Ride-hailing services are another private transportation option for seniors. There are some barriers to using these services, such as the need for a smartphone and some technological savvy, but companies like Uber and Lyft are making efforts to provide more accessible vehicles and service options tailored to meet the needs of seniors and people with disabilities.
A likely scenario that might require a senior to seek private services would involve medical necessity. Many private companies supply vehicles known as “cabulances” or coaches. A cabulance is appropriate for a senior who can’t spend time on public transportation and requires a higher level of assistance during a trip. Non-emergent medical transport providers use vehicles that are wheelchair accessible and provide door-to-door service with assistance from the driver who will help the passenger in and out of the cabulance. These companies can also accommodate a senior’s medical equipment, such as mobility aids, oxygen tanks and more.
Although Medicaid will cover cabulance rides taken specifically to access medical services, the cost for a non-medical trip can run from $20 to $100 or more roundtrip. As mentioned previously, Medicare usually only covers emergency transportation rides, but if the patient has a particularly chronic illness, Medicare Part B might cover a non-emergency medical trip in a cabulance if a senior’s doctor deems it medically necessary. These services must be scheduled far in advance—sometimes up to two weeks.
In-Home Care Services
In-home care is often associated with assisting a senior with light housekeeping, meal preparation, and activities of daily living (ADLs) like bathing and dressing—services provided inside the home. But in-home care companies can provide substantial assistance to seniors outside of their homes as well. Professional caregivers can be hired to drive your loved one to doctor’s appointments, errands, social engagements and recreational events. Not only do they provide transportation services, they can also help seniors get into and out of the vehicle and can accompany them on their outings if desired. This option is excellent for seniors who want companionship and/or require another person’s assistance with mobility, transfers and other tasks. This service is paid for privately.
Planning for Senior Transportation Needs
Public transportation, private options and social services represent the bulk of choices currently available to senior citizens needing transportation. However, as the baby boomer generation ages, demand will grow for a wider variety of options.
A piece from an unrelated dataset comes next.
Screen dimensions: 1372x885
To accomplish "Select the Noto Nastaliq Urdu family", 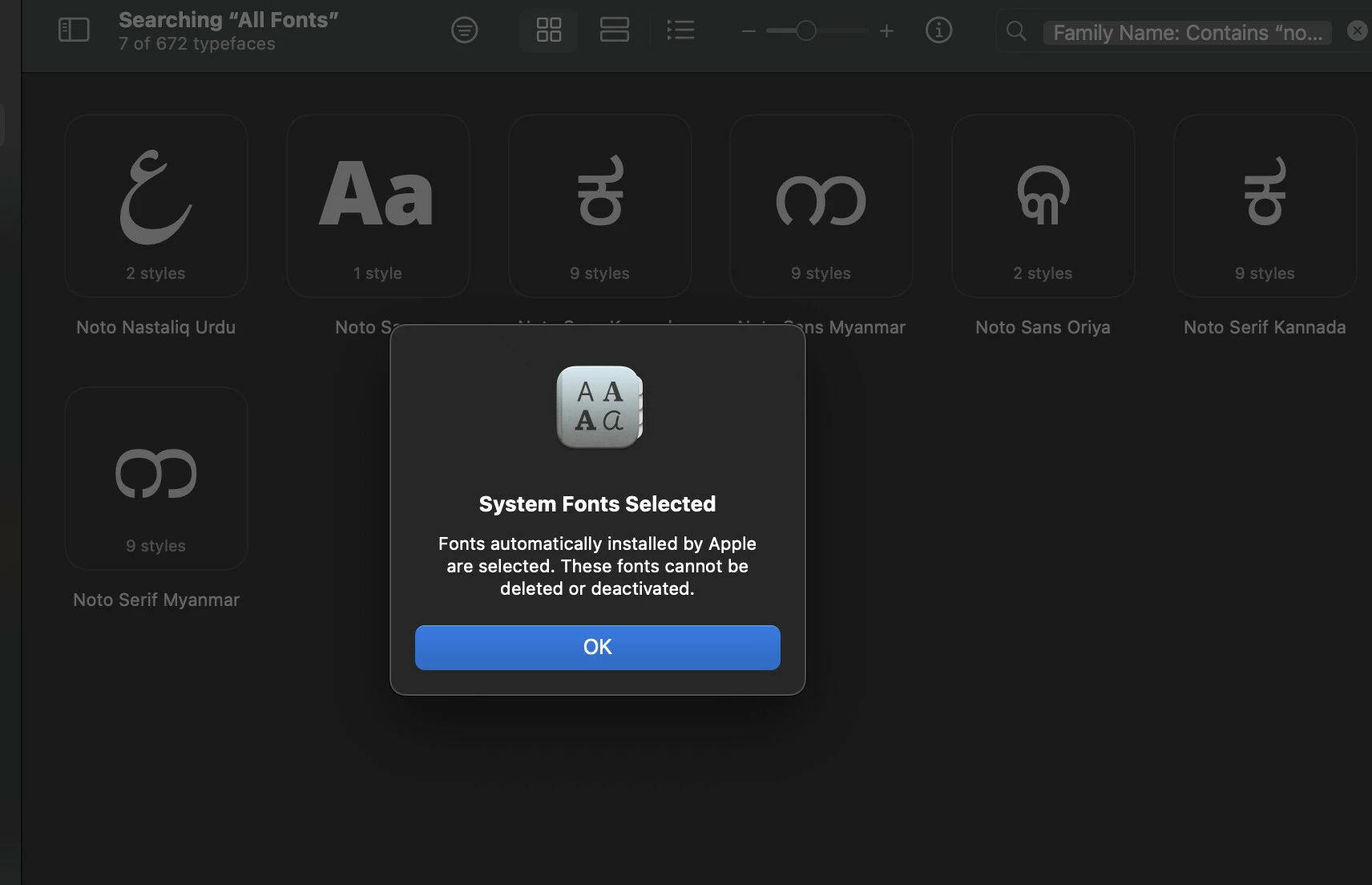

When researching and evaluating transportation services for an aging loved one, be sure to ask the following questions. Such subtleties can help identify the system that best meets the needs of someone who is no longer able to drive.
- How long has the company been in business and is it well established in the community?
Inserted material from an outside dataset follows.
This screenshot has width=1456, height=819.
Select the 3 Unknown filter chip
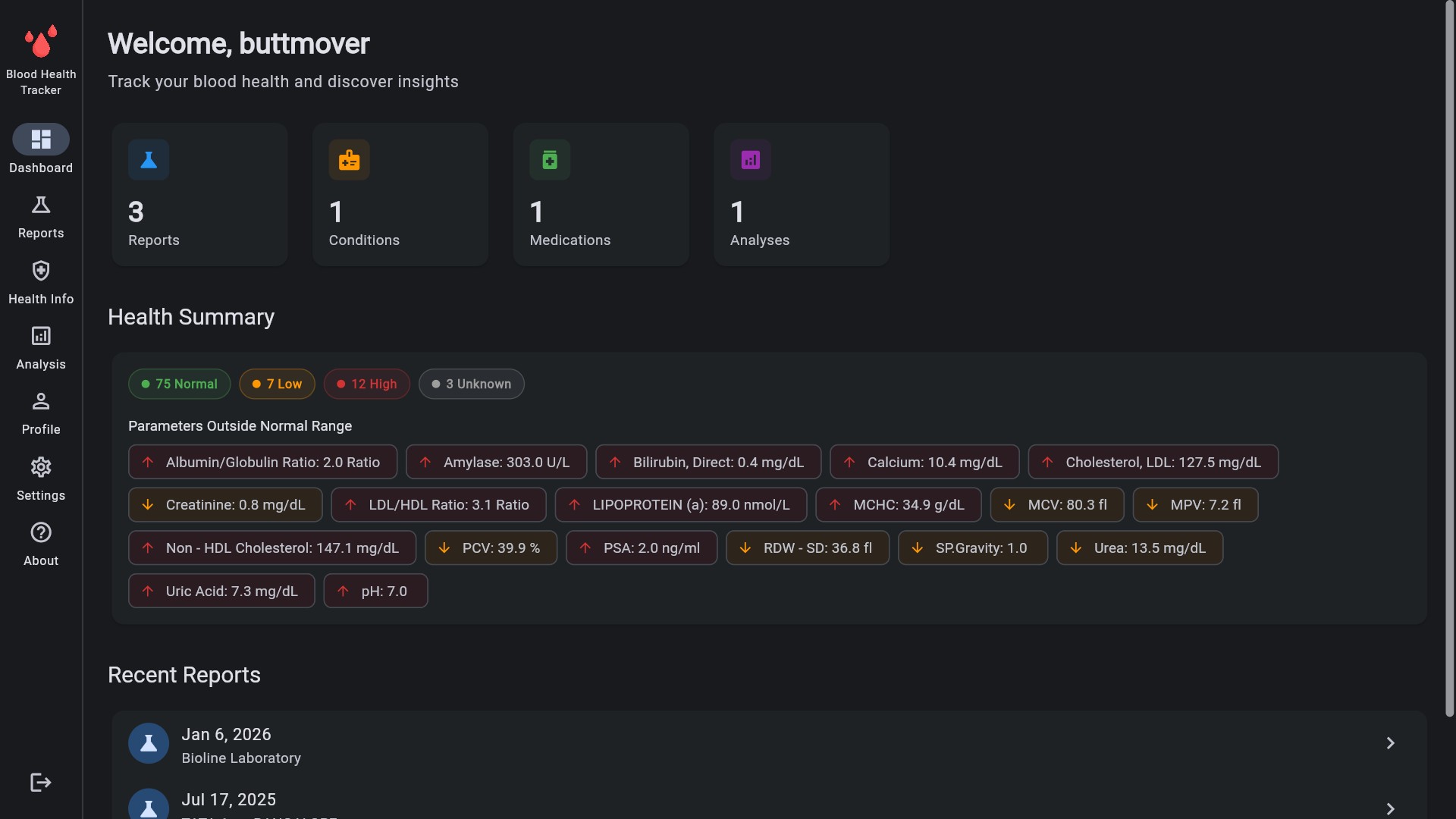471,384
- Does the company have adequate insurance coverage?
- How many vehicles does the provider have?
- Are the vehicles clean and comfortable, inspected frequently, and kept in good condition?
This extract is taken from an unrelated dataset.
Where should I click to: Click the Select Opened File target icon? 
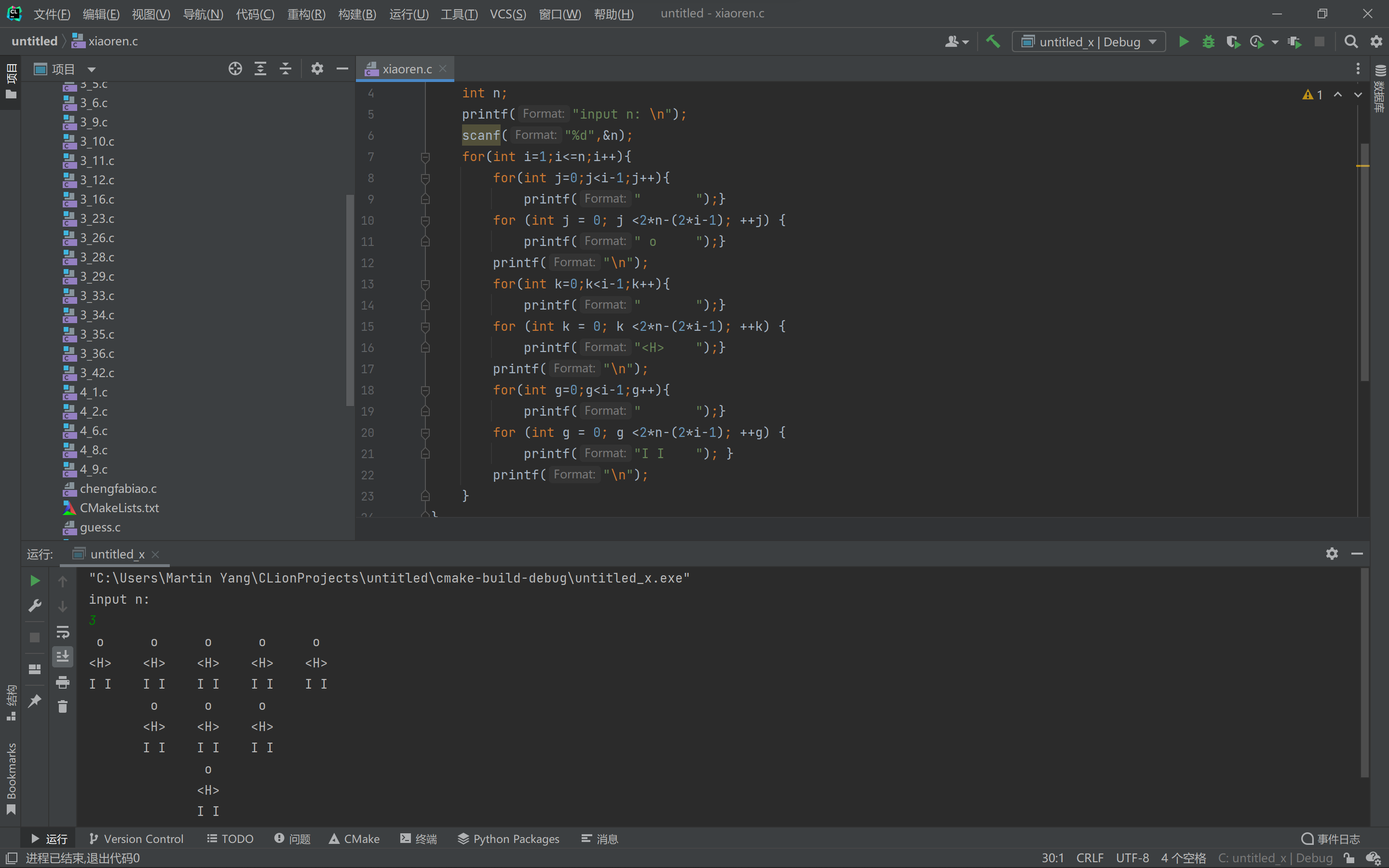235,69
- Does the company have a reputation for reliability and courtesy?
- Does the company employ an adequate number of well-trained drivers and, where appropriate, other staff to assist passengers?
- Do the drivers undergo background checks and drug and alcohol testing?
- Do the drivers have defensive driving training, Red Cross certified CPR training and passenger assistance training?
- How are emergencies handled?
- How are mobility aids like wheelchairs and walkers handled at pick-up and drop-off and during the ride?
- What are the wait times like for rides and where does a senior have to wait for pick up?
- Does the provider offer assistance to and from the vehicle?
- On average, how much does the ride service cost? Are there any discounts available?